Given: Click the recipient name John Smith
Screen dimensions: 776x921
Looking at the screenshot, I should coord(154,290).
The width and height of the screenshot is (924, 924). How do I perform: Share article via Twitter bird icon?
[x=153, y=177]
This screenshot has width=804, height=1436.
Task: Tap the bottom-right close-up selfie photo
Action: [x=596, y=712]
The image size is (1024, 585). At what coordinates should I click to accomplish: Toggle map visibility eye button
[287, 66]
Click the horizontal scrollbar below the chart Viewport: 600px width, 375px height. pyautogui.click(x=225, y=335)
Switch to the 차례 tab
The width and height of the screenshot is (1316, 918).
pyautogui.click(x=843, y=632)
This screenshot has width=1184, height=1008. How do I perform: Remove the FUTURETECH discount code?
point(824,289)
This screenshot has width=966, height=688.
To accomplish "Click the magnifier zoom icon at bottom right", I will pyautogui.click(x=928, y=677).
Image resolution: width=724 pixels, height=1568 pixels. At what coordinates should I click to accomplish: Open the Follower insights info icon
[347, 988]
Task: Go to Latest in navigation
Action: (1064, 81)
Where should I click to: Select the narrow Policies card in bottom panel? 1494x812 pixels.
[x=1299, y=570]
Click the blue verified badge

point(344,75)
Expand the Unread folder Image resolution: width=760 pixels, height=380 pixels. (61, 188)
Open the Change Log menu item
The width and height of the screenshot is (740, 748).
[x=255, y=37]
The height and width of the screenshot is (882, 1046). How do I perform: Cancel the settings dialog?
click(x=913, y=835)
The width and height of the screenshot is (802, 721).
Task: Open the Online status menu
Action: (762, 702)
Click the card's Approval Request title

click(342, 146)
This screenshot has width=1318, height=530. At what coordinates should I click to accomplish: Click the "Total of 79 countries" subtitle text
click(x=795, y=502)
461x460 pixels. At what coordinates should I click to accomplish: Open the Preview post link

Problem details:
Reproduce all of the data above word for word, keeping every line in its original order and form.

Result for this task:
Given: Click the recipient name John Smith
Screen dimensions: 776x921
Looking at the screenshot, I should coord(154,290).
The width and height of the screenshot is (924, 924). How do I perform: Share article via Twitter bird icon?
[x=153, y=177]
This screenshot has width=804, height=1436.
Task: Tap the bottom-right close-up selfie photo
Action: [x=596, y=712]
The image size is (1024, 585). At what coordinates should I click to accomplish: Toggle map visibility eye button
[287, 66]
Click the horizontal scrollbar below the chart Viewport: 600px width, 375px height. pyautogui.click(x=225, y=335)
Switch to the 차례 tab
The width and height of the screenshot is (1316, 918).
pyautogui.click(x=843, y=632)
This screenshot has width=1184, height=1008. How do I perform: Remove the FUTURETECH discount code?
point(824,289)
This screenshot has width=966, height=688.
To accomplish "Click the magnifier zoom icon at bottom right", I will pyautogui.click(x=928, y=677).
Image resolution: width=724 pixels, height=1568 pixels. At what coordinates should I click to accomplish: Open the Follower insights info icon
[347, 988]
Task: Go to Latest in navigation
Action: (1064, 81)
Where should I click to: Select the narrow Policies card in bottom panel? 1494x812 pixels.
[x=1299, y=570]
Click the blue verified badge

point(344,75)
Expand the Unread folder Image resolution: width=760 pixels, height=380 pixels. (61, 188)
Open the Change Log menu item
The width and height of the screenshot is (740, 748).
[x=255, y=37]
The height and width of the screenshot is (882, 1046). How do I perform: Cancel the settings dialog?
click(x=913, y=835)
The width and height of the screenshot is (802, 721).
Task: Open the Online status menu
Action: (762, 702)
Click the card's Approval Request title

click(342, 146)
This screenshot has width=1318, height=530. At what coordinates should I click to accomplish: Click the "Total of 79 countries" subtitle text
click(x=795, y=502)
461x460 pixels. At what coordinates should I click to accomplish: Open the Preview post link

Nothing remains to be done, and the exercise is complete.